__DOCUMENT SECTION__.

########################################

Family Meal Roseville helps residents and businesses by purchasing meals from Roseville restaurants and providing them to vulnerable residents in our community facing food insecurity. This program launched just two weeks ago (see video here) and received an outpouring of support from the community. A $50,000 grant from the City’s Citizens’ Benefit Fund started the initial phase. With donations the first week from Placer Community Foundation’s COVID-19 Response Fund, Sutter Health, Rotary Club of Roseville, Roseville Firefighters, and dozens of individual donations, the program is expanding this week to include more restaurants and more sites, serving 940 households weekly.

I want to express my sincere appreciation to Roseville Transit for providing delivery from restaurants to sites, to Roseville Electric for their significant in-kind support, and to Bayside Church for providing 500 cloth masks for residents and volunteers. Our city staff and their families are volunteering at school and community sites to deliver meals. At one of our school sites, teachers are volunteering to take meals to families in need.

########################################

__DATA EXTRACT__.
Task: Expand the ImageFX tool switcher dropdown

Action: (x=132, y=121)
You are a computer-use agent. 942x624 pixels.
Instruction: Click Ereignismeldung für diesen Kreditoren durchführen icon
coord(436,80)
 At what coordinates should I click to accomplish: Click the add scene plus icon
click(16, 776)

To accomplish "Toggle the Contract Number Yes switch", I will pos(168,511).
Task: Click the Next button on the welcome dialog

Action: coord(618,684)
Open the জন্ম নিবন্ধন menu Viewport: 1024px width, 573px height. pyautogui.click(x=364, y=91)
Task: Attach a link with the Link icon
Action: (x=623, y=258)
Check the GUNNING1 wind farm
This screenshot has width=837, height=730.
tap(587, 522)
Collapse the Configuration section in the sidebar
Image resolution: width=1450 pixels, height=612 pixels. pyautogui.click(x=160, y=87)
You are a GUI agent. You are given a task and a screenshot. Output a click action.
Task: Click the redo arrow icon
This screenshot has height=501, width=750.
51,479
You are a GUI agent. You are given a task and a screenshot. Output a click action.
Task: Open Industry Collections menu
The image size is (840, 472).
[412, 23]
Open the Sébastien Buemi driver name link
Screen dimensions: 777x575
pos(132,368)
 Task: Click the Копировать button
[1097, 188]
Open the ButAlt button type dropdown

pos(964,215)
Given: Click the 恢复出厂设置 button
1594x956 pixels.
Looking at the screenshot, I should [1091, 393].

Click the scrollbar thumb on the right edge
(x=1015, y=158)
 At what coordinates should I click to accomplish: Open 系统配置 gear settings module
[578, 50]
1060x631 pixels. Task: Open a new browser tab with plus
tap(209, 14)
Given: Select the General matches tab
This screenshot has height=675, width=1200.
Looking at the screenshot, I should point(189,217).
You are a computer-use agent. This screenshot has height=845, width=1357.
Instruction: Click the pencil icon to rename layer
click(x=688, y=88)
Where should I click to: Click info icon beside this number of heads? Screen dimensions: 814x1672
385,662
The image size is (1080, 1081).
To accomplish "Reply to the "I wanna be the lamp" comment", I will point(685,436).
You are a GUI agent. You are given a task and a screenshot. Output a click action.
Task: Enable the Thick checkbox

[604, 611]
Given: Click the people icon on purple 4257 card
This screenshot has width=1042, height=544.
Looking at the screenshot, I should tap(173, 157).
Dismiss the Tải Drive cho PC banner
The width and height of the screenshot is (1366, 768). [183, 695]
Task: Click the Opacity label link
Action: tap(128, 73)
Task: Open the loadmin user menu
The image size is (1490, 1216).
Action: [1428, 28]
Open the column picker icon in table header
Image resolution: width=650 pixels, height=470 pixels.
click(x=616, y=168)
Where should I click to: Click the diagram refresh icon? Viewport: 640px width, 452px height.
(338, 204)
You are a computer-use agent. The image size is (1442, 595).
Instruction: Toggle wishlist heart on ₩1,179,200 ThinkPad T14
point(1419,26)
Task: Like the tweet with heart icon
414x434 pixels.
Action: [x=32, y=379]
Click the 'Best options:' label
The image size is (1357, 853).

########################################

__PROBLEM__. Copy out the Family Meal Roseville passage word for word, from start to finish. The entries come from a different source than the passage.

__TASK ANSWER__.
Family Meal Roseville helps residents and businesses by purchasing meals from Roseville restaurants and providing them to vulnerable residents in our community facing food insecurity. This program launched just two weeks ago (see video here) and received an outpouring of support from the community. A $50,000 grant from the City’s Citizens’ Benefit Fund started the initial phase. With donations the first week from Placer Community Foundation’s COVID-19 Response Fund, Sutter Health, Rotary Club of Roseville, Roseville Firefighters, and dozens of individual donations, the program is expanding this week to include more restaurants and more sites, serving 940 households weekly.

I want to express my sincere appreciation to Roseville Transit for providing delivery from restaurants to sites, to Roseville Electric for their significant in-kind support, and to Bayside Church for providing 500 cloth masks for residents and volunteers. Our city staff and their families are volunteering at school and community sites to deliver meals. At one of our school sites, teachers are volunteering to take meals to families in need.